Maridajes navideños

Opciones para acompañar la cocina de las festividades de la Navidad.

Las épocas de las fiestas de Navidad y fin de año hacen de la mesa una protagonista. Antes de pasar a manteles, la mejor manera de predisponernos es disfrutar de un aperitivo. Una opción indiscutible es un espumante, frío y burbujeante (champán, cava o Prosseco), tanto solo como acompañado. Para total disfrute podríamos pensar en Foie Gras, langostinos, champiñones rellenos o bocaditos de sushi.

Otro estimulante aperitivo puede ser un Jerez seco y fresco, al lado de unas delgadas tajadas de jamón serrano y un plato de aceitunas. Una experiencia similar ofrecen el Sauvignon Blanc o el Torrontés, para realzar el sabor de cebiches o tiraditos a la peruana. Los vinos rosados, si la celebración se lleva a cabo en un clima templado o caliente, será una alternativa inigualable.

Tradicionalmente, la Navidad se celebra con una cena en la que, normalmente, predominan el pavo y el pernil de cerdo o cordero, aunque, dependiendo de la región, puede ofrecerse también lechona o algún tipo de preparación con mariscos y pescados.

Por lo general, se acostumbra un pavo al horno con salsa de la misma carne, pero también los hay asados y ahumados, muchos de ellos acompañados de preparaciones tipo compota, hechas con frutas como ciruela o piña. Cada una de estas presentaciones reclama un vino ligeramente diferente. Un pavo al horno y con salsa de sus propios jugos se disfruta mejor con un Pinot Noir. El pavo asado, sin mayores aditamentos, mezcla con un vino blanco Viognier, mientras que el pavo ahumado puede acompañarse con un Syrah o Shiraz.

El pernil de cerdo, dependiendo de las salsas adjuntas, reclama un tinto ligero, como un Pinot Noir. Pero también puede acompañarse con un Malbec o un Syrah de reciente cosecha y sin demasiado añejamiento en barricas de roble.

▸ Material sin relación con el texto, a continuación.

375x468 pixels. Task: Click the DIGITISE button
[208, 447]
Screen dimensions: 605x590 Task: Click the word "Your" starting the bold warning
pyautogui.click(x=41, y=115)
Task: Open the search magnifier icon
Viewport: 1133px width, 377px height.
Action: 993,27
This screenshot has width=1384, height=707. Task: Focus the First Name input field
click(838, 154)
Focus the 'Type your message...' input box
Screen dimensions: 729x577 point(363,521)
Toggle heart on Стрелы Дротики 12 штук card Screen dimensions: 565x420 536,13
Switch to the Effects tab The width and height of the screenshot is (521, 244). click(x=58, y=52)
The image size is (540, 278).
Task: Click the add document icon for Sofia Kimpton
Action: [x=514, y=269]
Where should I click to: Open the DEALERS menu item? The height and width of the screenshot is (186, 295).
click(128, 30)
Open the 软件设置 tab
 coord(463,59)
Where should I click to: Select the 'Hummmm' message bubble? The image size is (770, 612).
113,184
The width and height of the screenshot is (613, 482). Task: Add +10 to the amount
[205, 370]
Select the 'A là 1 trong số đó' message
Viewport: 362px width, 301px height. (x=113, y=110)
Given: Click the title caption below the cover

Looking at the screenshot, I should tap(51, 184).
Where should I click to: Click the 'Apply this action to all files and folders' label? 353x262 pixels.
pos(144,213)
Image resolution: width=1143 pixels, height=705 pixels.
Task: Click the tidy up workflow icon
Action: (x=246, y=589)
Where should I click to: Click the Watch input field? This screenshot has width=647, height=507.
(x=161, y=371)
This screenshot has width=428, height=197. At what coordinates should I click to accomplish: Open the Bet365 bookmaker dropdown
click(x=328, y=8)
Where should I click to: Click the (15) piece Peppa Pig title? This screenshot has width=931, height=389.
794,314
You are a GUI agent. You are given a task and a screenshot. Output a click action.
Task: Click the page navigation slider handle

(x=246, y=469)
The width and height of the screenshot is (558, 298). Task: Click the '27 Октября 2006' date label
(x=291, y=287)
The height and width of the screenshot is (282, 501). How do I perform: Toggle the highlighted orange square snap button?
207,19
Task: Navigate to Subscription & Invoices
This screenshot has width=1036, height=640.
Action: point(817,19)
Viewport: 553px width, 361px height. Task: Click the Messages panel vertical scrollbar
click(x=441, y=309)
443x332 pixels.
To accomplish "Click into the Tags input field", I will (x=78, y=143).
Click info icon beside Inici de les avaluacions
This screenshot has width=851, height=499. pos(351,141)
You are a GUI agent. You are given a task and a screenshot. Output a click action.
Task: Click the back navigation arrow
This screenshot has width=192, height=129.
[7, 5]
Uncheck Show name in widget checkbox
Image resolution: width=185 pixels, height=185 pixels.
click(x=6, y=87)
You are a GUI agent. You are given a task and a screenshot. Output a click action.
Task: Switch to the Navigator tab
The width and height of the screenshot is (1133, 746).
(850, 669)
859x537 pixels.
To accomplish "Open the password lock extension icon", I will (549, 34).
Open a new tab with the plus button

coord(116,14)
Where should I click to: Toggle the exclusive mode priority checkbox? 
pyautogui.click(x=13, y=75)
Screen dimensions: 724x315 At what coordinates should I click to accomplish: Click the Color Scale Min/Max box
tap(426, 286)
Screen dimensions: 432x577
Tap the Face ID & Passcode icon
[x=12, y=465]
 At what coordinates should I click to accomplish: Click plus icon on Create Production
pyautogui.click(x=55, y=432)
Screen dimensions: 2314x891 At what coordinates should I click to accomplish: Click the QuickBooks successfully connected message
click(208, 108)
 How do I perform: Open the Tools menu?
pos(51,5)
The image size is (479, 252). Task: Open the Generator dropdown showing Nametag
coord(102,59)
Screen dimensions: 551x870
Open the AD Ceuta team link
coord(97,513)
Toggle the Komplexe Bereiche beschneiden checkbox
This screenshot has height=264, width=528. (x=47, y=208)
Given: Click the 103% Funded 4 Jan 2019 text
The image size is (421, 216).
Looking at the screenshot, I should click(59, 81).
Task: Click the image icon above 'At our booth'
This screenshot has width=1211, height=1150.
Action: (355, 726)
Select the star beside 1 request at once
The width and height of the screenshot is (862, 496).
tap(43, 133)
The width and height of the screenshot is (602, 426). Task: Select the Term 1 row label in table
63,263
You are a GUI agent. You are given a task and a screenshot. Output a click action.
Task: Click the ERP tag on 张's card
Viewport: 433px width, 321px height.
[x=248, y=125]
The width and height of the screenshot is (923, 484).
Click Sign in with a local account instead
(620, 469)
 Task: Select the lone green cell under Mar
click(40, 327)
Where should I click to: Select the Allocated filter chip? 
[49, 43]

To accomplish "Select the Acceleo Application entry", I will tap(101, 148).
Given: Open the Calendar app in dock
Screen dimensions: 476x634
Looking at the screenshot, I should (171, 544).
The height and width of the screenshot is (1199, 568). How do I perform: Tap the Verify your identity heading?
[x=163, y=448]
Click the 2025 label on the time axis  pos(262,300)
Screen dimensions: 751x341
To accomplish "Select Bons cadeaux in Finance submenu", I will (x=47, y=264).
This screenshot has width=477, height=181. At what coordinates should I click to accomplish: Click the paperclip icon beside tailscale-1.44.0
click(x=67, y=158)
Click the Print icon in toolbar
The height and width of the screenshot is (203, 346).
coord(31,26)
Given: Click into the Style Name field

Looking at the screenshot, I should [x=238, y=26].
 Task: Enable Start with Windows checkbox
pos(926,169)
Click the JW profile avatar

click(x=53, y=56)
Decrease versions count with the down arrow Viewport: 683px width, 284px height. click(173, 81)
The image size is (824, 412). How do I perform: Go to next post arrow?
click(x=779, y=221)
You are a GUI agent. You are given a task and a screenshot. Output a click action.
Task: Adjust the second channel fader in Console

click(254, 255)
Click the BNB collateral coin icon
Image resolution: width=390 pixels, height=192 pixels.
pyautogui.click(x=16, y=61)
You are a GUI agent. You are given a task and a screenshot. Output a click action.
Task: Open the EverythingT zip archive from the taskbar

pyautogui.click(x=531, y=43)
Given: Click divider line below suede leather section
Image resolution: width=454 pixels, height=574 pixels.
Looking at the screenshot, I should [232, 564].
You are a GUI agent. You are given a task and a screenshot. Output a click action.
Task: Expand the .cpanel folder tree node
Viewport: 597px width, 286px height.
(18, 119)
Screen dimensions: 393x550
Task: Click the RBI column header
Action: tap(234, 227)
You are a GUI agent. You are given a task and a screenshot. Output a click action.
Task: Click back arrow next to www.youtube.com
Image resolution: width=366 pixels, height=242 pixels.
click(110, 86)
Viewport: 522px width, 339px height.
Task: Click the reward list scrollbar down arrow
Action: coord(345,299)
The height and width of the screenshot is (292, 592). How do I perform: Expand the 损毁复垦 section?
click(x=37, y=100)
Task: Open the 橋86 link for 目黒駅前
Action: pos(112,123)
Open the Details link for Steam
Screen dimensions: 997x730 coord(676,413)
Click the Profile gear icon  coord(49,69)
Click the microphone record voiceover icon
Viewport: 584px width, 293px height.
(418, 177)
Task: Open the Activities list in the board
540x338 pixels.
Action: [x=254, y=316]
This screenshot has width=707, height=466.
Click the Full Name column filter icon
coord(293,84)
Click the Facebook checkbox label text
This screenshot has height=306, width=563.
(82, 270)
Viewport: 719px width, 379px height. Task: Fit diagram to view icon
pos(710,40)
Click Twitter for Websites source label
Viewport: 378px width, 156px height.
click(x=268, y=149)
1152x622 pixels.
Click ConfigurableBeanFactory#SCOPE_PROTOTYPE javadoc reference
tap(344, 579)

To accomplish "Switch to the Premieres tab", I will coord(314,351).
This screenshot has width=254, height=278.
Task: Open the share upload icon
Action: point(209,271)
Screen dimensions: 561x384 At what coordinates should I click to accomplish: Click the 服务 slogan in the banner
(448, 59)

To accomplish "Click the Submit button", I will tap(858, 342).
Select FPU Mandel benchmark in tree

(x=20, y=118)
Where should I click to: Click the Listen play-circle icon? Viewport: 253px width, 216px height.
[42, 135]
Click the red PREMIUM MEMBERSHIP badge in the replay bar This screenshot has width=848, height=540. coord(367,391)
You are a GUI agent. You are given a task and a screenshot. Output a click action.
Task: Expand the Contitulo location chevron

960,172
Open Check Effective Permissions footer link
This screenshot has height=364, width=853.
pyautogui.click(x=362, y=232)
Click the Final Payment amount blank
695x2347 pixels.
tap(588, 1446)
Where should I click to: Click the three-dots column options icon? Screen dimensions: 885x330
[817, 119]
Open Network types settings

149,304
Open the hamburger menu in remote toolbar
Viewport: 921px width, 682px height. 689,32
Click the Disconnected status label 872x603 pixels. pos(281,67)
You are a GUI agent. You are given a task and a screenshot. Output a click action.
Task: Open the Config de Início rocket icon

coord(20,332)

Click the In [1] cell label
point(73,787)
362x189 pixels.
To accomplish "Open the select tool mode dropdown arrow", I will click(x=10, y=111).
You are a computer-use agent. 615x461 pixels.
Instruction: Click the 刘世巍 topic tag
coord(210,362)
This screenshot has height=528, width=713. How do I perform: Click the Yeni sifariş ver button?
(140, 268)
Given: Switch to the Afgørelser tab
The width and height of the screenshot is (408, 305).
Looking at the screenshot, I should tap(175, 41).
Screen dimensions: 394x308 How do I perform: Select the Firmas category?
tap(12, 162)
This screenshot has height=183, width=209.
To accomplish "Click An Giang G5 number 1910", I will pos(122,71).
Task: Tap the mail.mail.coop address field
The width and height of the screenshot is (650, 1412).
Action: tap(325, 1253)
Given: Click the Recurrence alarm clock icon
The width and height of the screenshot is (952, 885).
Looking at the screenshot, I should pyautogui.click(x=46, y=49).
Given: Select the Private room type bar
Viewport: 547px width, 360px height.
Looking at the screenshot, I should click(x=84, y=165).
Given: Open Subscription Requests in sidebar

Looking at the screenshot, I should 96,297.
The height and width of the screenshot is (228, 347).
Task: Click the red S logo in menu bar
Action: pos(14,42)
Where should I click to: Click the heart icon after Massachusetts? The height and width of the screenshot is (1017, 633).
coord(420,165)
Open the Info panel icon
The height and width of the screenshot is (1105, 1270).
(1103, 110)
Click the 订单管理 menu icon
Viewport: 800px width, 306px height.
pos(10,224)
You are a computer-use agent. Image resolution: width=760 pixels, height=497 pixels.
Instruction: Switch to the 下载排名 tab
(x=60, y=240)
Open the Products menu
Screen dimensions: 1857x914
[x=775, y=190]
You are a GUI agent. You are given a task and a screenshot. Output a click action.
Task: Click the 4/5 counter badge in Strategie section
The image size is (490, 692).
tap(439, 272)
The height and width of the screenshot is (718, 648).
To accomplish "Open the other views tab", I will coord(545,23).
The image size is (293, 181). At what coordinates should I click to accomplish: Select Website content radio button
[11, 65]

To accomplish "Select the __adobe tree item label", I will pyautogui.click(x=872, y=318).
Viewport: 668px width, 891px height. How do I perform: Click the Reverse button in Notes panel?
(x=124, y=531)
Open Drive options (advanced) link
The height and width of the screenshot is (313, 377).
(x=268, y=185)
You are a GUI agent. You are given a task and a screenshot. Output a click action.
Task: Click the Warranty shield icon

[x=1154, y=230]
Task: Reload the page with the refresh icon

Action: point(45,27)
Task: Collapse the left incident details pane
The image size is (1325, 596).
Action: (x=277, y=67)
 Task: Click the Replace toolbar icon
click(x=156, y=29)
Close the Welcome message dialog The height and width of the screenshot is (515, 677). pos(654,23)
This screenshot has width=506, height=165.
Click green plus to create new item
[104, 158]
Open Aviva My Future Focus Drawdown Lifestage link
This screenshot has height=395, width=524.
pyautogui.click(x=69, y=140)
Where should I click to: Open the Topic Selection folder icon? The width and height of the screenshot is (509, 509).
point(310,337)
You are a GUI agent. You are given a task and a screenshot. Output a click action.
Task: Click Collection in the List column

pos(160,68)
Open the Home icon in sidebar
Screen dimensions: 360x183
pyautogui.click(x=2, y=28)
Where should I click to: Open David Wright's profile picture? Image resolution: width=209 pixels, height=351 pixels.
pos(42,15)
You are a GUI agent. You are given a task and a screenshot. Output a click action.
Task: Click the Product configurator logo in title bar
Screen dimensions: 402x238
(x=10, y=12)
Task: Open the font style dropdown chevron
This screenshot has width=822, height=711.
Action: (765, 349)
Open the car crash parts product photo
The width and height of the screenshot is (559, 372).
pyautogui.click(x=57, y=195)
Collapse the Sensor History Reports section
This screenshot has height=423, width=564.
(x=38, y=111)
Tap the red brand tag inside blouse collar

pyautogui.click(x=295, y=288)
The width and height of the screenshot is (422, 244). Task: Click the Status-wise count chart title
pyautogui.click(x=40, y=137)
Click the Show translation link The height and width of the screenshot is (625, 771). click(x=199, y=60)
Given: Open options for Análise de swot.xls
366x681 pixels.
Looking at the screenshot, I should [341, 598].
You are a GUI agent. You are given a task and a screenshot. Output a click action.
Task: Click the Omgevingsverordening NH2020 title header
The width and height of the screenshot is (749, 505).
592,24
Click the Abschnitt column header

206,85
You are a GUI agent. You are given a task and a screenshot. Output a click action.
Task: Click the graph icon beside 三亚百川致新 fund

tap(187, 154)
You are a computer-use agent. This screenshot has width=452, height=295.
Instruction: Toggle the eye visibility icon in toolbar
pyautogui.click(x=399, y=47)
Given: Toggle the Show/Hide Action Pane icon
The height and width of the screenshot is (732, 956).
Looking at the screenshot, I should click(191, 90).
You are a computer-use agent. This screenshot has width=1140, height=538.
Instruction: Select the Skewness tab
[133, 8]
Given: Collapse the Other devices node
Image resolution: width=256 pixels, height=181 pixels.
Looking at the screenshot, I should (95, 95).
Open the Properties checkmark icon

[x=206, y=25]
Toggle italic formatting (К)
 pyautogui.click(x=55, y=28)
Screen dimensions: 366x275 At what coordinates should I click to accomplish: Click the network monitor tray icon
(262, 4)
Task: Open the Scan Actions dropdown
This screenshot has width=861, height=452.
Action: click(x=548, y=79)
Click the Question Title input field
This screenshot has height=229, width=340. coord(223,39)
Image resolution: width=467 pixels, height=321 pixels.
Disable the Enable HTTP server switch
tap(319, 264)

Después de una buena cena con pavo se recomienda un postre ligero, preferiblemente de frutas, acompañado de una bola de helado. Aquí vendrían bien un rosé frío o un vino dulce blanco, servido a 10 grados centígrados de temperatura.

Y como bajativo, mi recomendación es un buen ron, nacional o importado. Y, para cerrar, un café de origen de cualquiera de las principales regiones productoras colombianas. Es hora de comenzar a indagar por los cafés especiales e, incluso, de incluir en el listado de regalos los accesorios indicados para moler el café y preparar una infusión aromática y concentrada.

Si cada colombiano adoptara el consumo de café de alta calidad en su dieta diaria, mejoraría la vida para muchas familias campesinas y las alejaría de las narcotentaciones que han sumido a miles de personas.

Así es que la Navidad y el Año Nuevo, alrededor de una mesa en perfecta armonía familiar o de amistad —y donde platos y vinos reflejen el espíritu de complementariedad— es una buena forma de prepararse para lo que viene.